* **Given records**:

====

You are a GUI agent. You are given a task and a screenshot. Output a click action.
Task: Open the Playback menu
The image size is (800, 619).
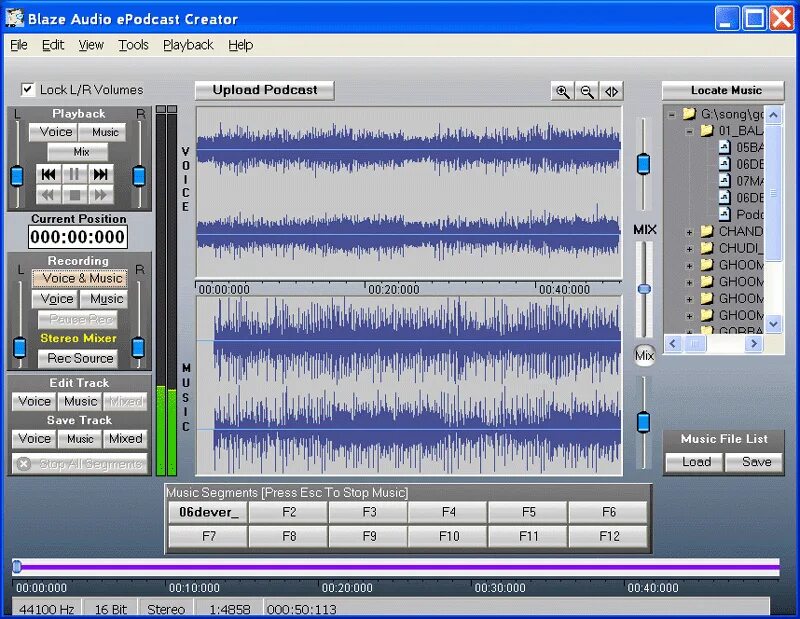click(x=187, y=45)
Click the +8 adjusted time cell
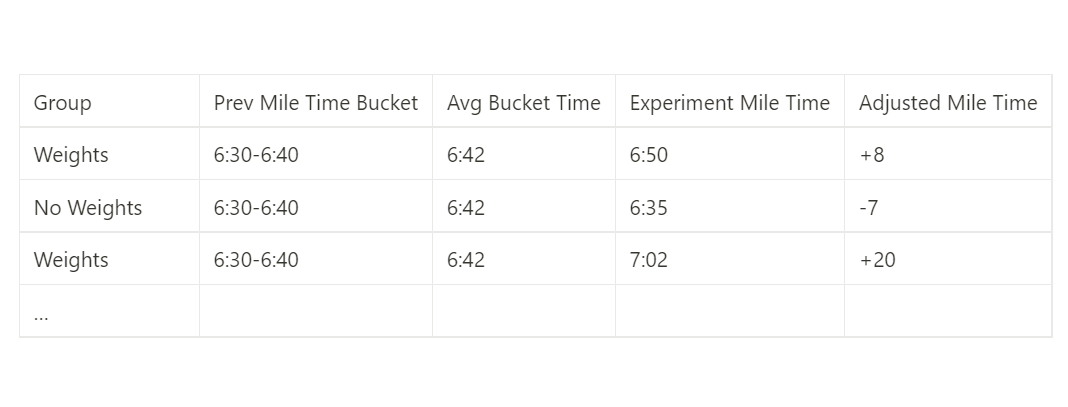Image resolution: width=1068 pixels, height=407 pixels. (x=871, y=155)
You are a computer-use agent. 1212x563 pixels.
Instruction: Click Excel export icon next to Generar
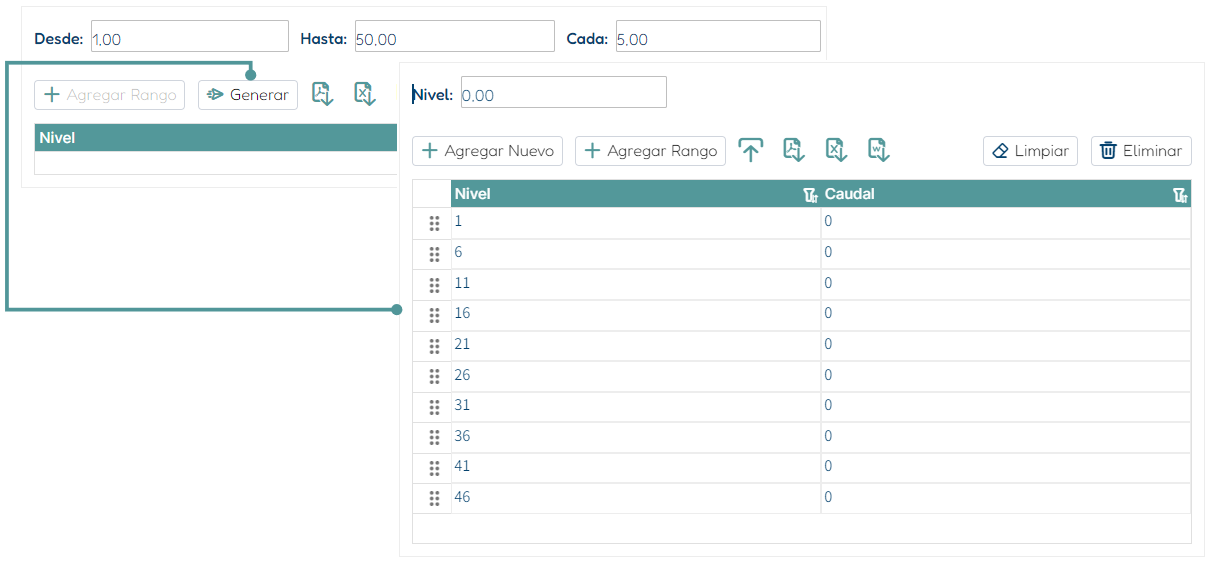[x=365, y=94]
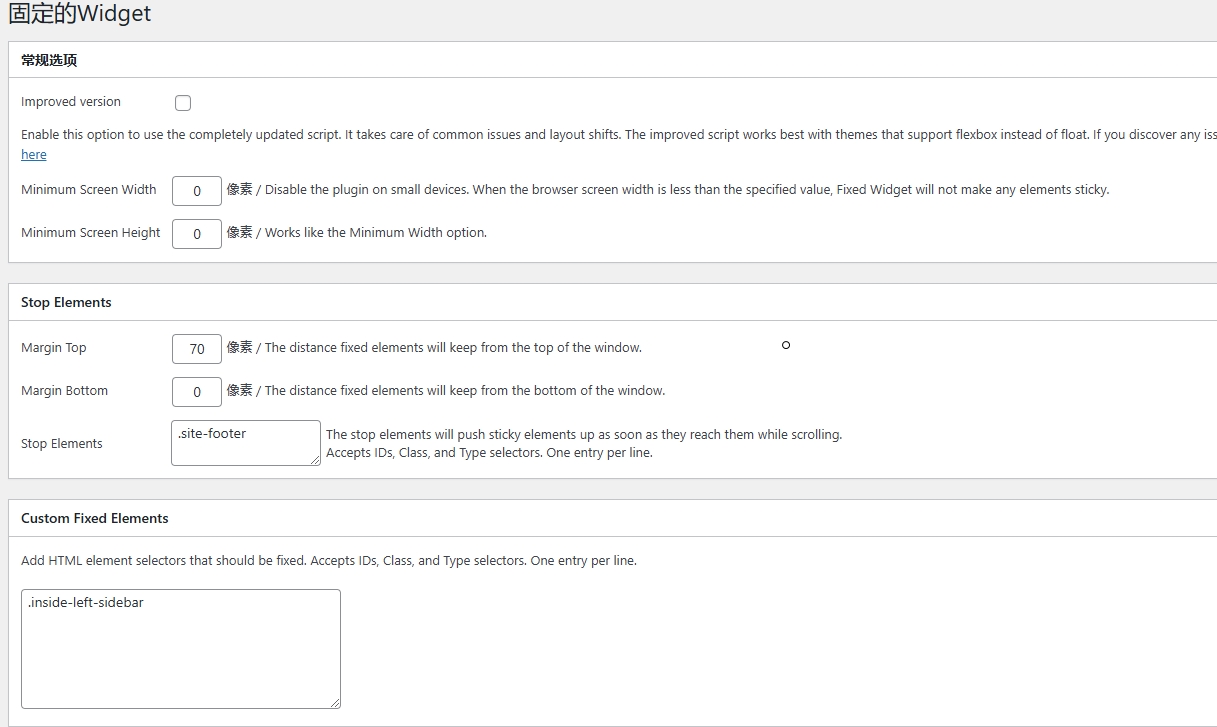Click the Minimum Screen Width label
The image size is (1217, 727).
[89, 189]
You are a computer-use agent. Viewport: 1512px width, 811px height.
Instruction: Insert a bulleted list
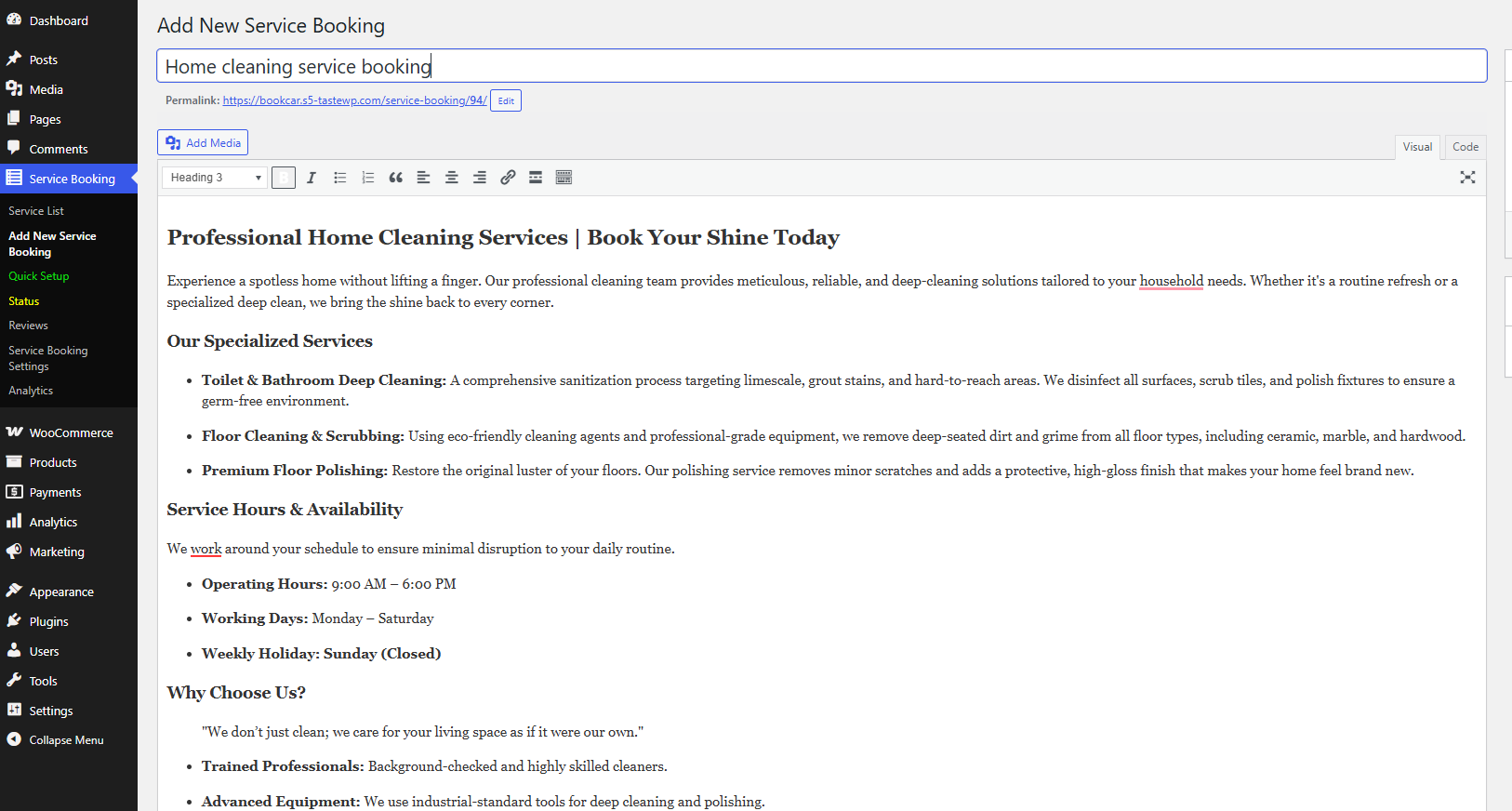pyautogui.click(x=340, y=178)
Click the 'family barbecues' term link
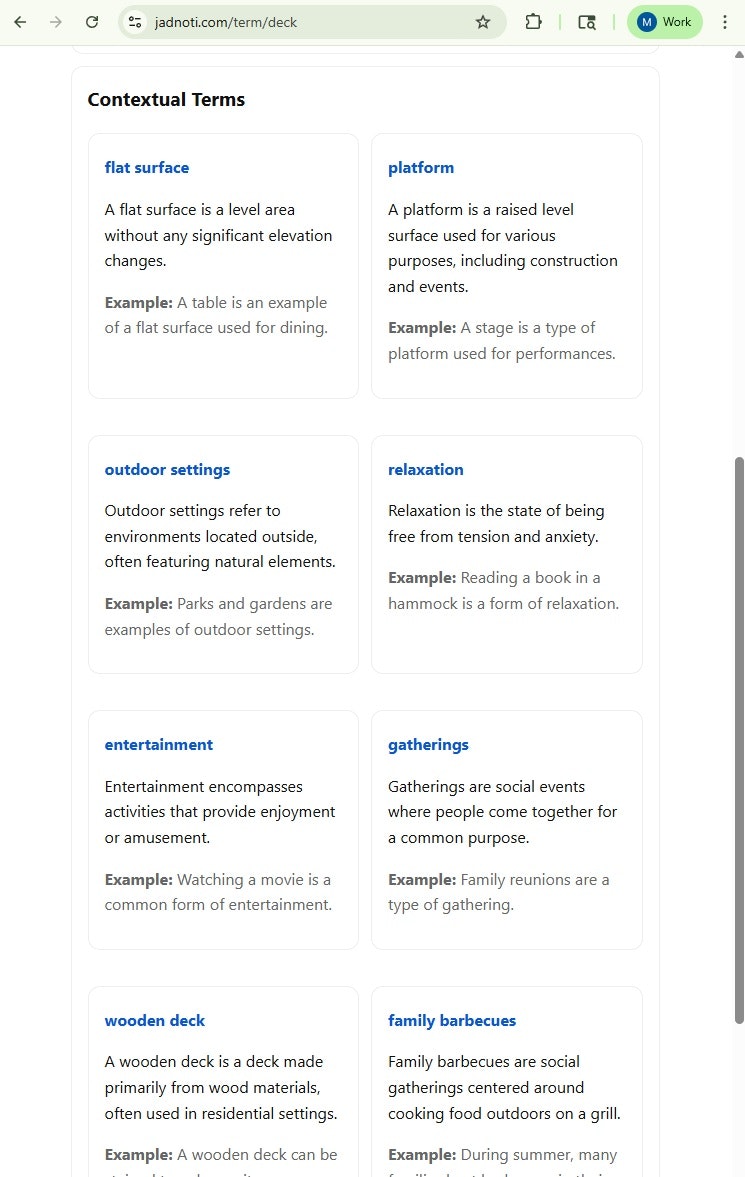This screenshot has height=1177, width=745. (452, 1020)
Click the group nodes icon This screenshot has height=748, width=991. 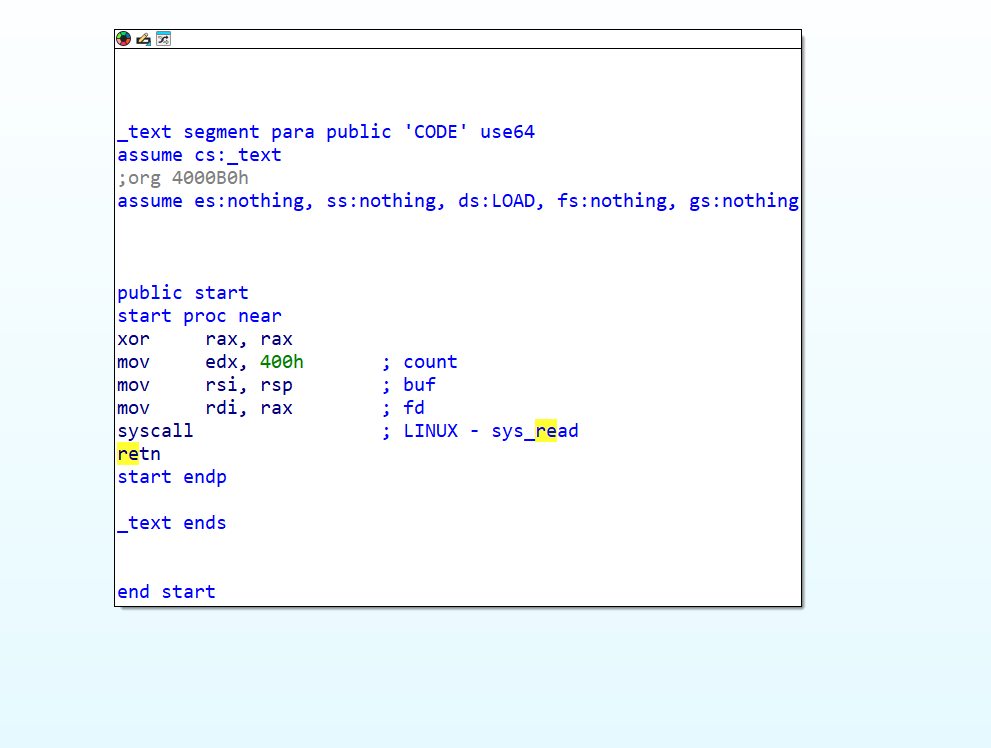pos(163,39)
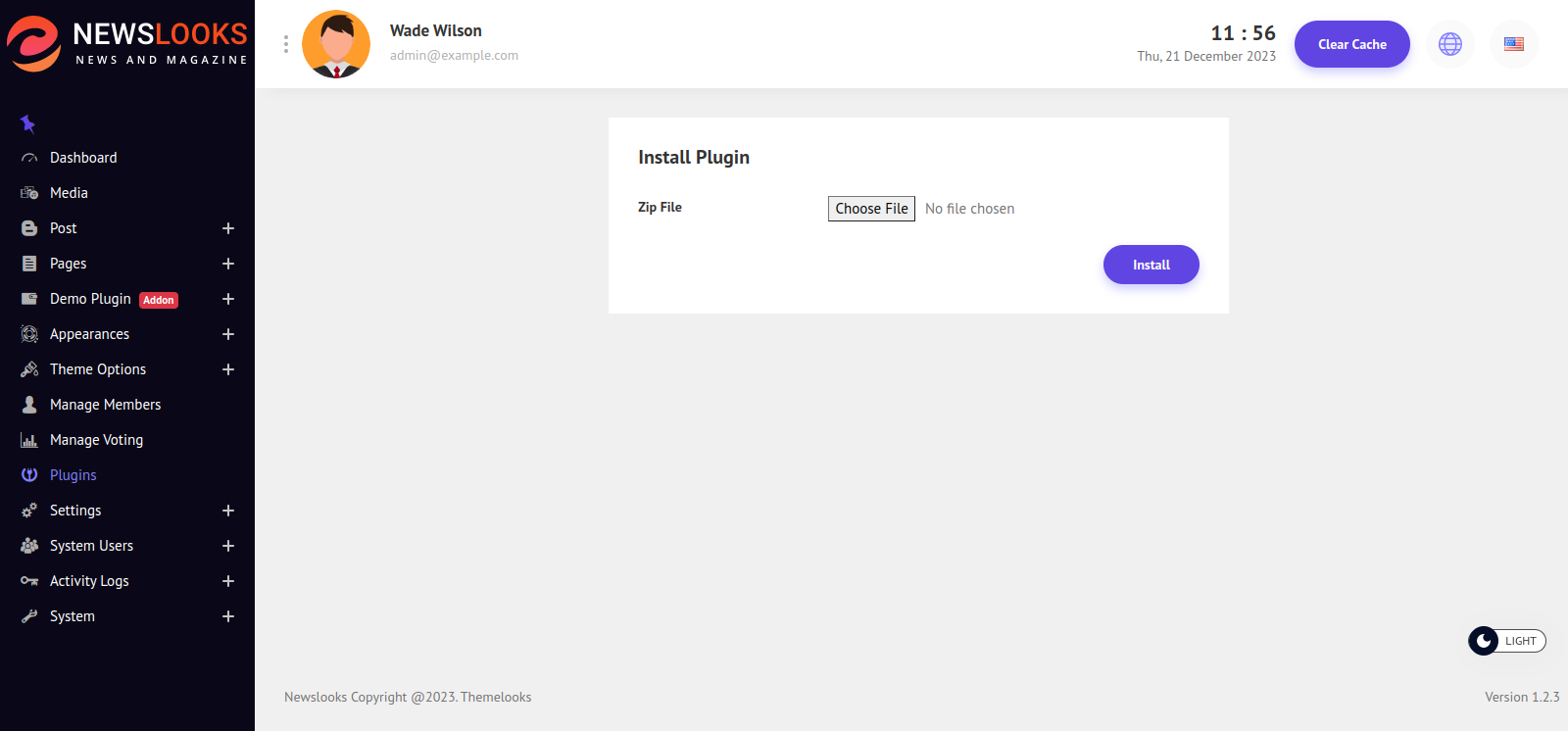Click the Clear Cache button
Image resolution: width=1568 pixels, height=731 pixels.
(x=1351, y=44)
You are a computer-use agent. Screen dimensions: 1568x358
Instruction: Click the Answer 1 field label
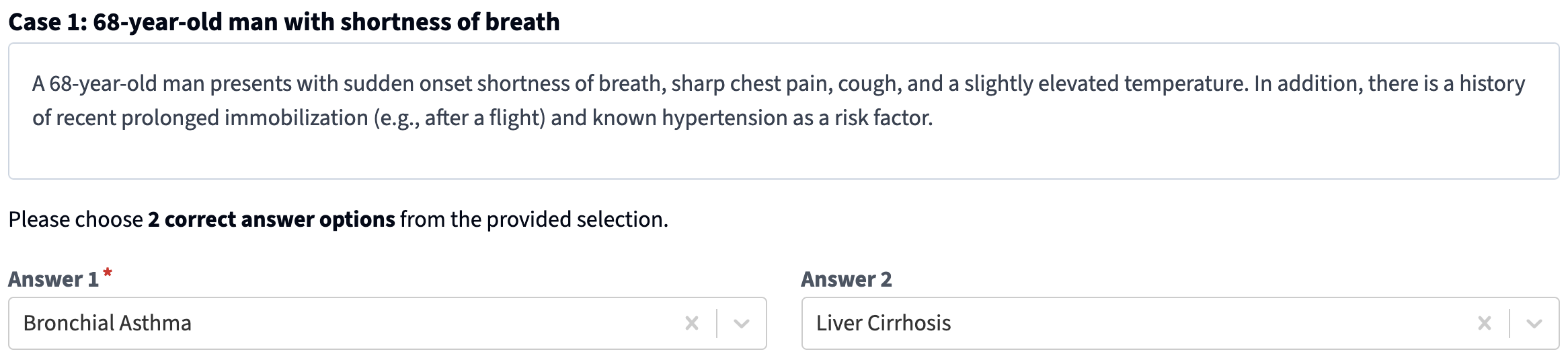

====

* **Your objective**: Out of the entries, report each line that contains the word "computer".

* **Exercise response**:
You are a computer-use agent. 1212x563 pixels.
You are a computer-use agent. Viewport: 1512px width, 811px height.
You are a computer-use agent. Screen dimensions: 1568x358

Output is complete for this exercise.